Lo que explica, a su vez, el otro desconcierto recurrente de analistas externos al país (tanto los que viven fuera del país como algunos limeños, igualmente “externos”): el fracaso rotundo de todos los manuales consagrados del marketing y la comunicación política. Podía parecer evidente, pero no lo fue para todos, que el hecho de que, fuera de Lima Metropolitana, la conectividad a internet no llegará al 40 por ciento (y, en algunas regiones en donde Castillo se impuso con holgura, a mucho menos), darían otra centralidad y contundencia a viejas estrategias como las campañas de a pie o de a caballo, los mítines en las plazas de los pueblos, el uso de radios campesinas y populares, o el aún más antiguo boca-a-boca. Incluso, en el campo específico de las redes sociales, el eterno Twitter y los pujantes Tik Tok e Instagram, sucumbieron frente al regreso de un Facebook redivivo, que en muchos países de nuestro continente no ha perdido su centralidad ni un ápice.
El regreso de las masas: la democracia con apellidos
Sin duda, uno de los elementos más virtuosos de la llamada “primavera latinoamericana” fue la combinación de múltiples formas democráticas: liberales y procedimentales, sí, pero también protagónicas y movilizacionales. El pueblo como ciudadanía y como masa. La urna y la calle: la urna para refrendar las calles y las calles para proteger las urnas. En palabras de su más consecuente promotor, Hugo Chávez Frías: “No es lo mismo hablar de revolución democrática que de democracia revolucionaria. El primer concepto tiene un freno conservador; el segundo es liberador”.

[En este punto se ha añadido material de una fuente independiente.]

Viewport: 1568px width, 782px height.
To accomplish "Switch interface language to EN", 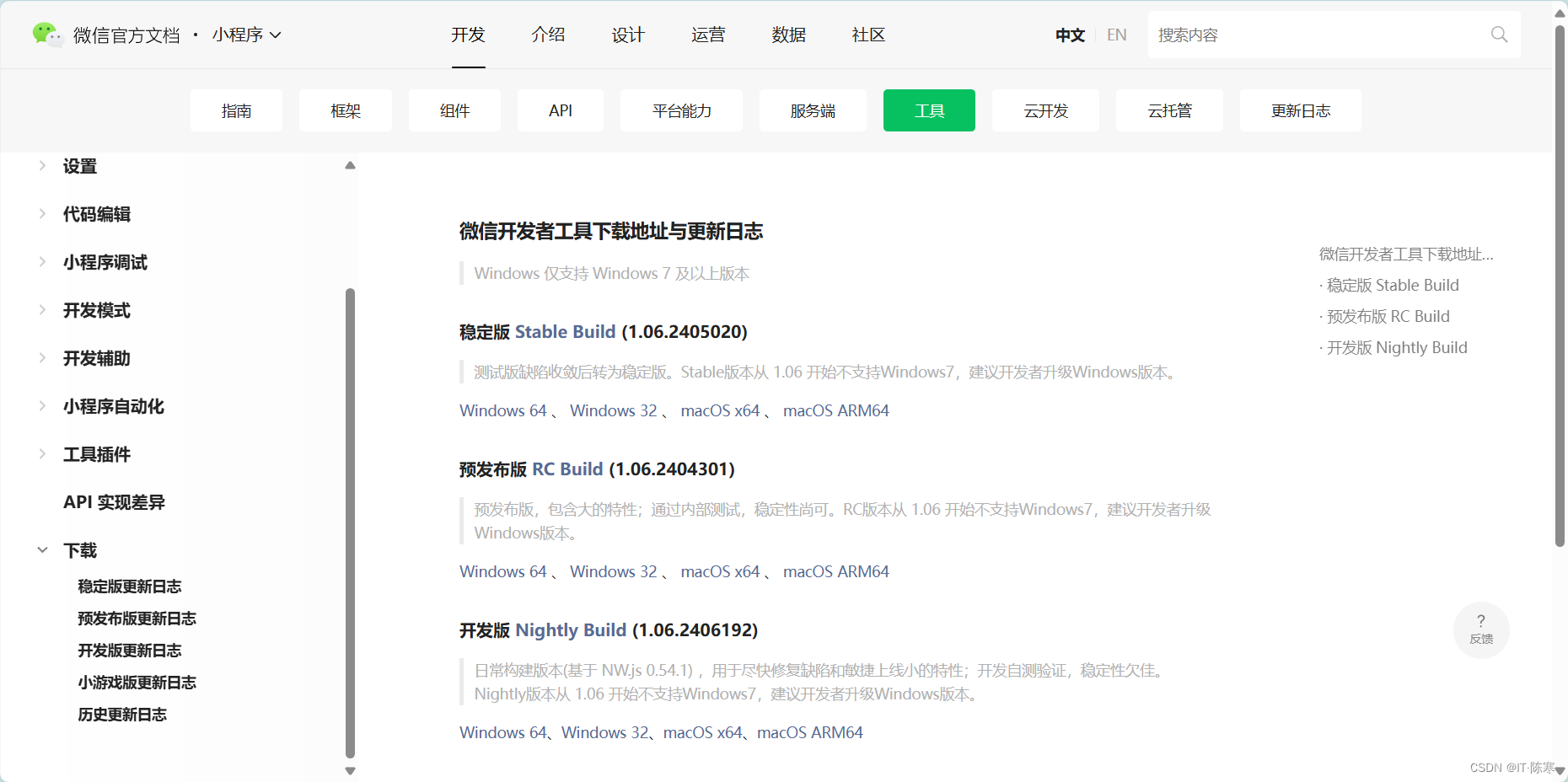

Ahora bien, este aspecto fue uno de los primeros en estancarse e incluso retroceder: en algunos países, el movimiento popular entró en un estado de letargo (como en Bolivia, uno de los hechos que, según los propios dirigentes del MAS, contribuyó a la eficacia del golpe), en algunos se produjo una mutación estructural de los sujetos protagónicos del ciclo precedente (como en el caso del movimiento piquetero argentino), mientras en otros estos parecen haberse desestructurado profundamente (como en Ecuador). Las últimas conquistas electorales, las del Frente de Todos en la Argentina y la del MORENA en México (no así en Bolivia, dado el protagonismo de los movimientos obreros y campesino-indígenas en la recuperación democrática), no se dieron, claramente, bajo “el signo de las masas” ni tras el impulso de grandes rebeliones sociales
Pero el caso de Castillo en el Perú entraña -como en el estallido social chileno y su canalización constituyente, y en el portentoso paro nacional en Colombia frente a la crisis terminal del uribismo- el potencial regreso de las masas al centro de la escena política. No es casual que un proceso de movilización permanente haya acompañado estos días de vigilia ante el lento recuento electoral. Tampoco el que los ronderos hayan movilizado a varios miles de personas y amenazado con poner en acción a una base social estimada en unos dos millones y medio de peruanos y peruanas. Tampoco la acción atenta, diligente y protagónica del magisterio en las mesas de votación más apartadas del país. Ni tampoco la presencia en la calle de una juventud urbana que ya estaba en ella, de forma intermitente, desde mediados del año 2018. Claro que, en términos relativos, el movimiento social peruano es débil en comparación con el de sus países vecinos: sin embargo, es claro que está en marcha un proceso de repolitización creciente, sobre todo, en las zonas rurales y en las nuevas generaciones de jóvenes.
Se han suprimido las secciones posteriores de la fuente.